Here’s how the proceedings went for the recording. New York’s legendary Sear Sound studio reached out to Smoke Sessions, the label, about the possibility of attempting a responsible recording date. The label quickly sprang into action developing a plan to test everyone in advance and then to adhere to social distancing and wearing masks while in the studio. Three months of isolation had given Bernstein plenty of opportunity to compose some new music. Two of the pieces were written in quarantine: the title tune, which feels like a tentative but optimistic waltz into an undetermined future; and the melancholy “Empty Streets,” which reflects the unsettling feeling of living in one of the most hectic and densely populated cities on the planet and finding it devoid of its usual humanity. Bernstein didn’t set out to write music confronting the tenor of the times, but the feeling inevitably seeped into his songs. “I try to let a tune write itself as much as possible,” he describes. “I tend to tinker with music for a long time until it feels like it has its own identity. I try to get inside the consciousness of what I’ve written and then ask, ‘What does it want to be next?’

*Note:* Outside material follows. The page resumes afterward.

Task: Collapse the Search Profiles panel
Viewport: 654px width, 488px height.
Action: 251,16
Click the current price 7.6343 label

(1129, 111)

Like the desolate calm outside depicted in the album art, music begins in a relaxed fashion with the aptly named opener, “Simple as That,” a mainstay of his repertoire, originally recorded on his album Heart’s Content in 2003. He had performed it several times with Fortner and Farnsworth during his week-long stint at the iconic Village Vanguard, just before the club shuttered its doors for the foreseeable future. Beginning in a mellow fashion allows the album to build as there are plenty of joyous and upbeat moments too. The gritty, mid-tempo “Blood Wolf Moon Blues” was originally recorded on Jimmy Cobb’s 2019 Smoke Sessions album This I Dig of You, the drum giant’s final date, which also featured the late pianist Harold Mabern. Bernstein reprised the tune in memory of both lost elders and dedicates the album to their memory. Two more Bernstein originals make their debuts here: the blistering “Harbor No Illusions” is a challenging piece for the band, which navigates the tricky harmonic twists and turns agilely. “Dance In Your Blood” takes its title from a poem by the 13th-century Sufi mystic Rumi, the music reflecting dance-like movement and is, according to Bernstein all about expression and nuance.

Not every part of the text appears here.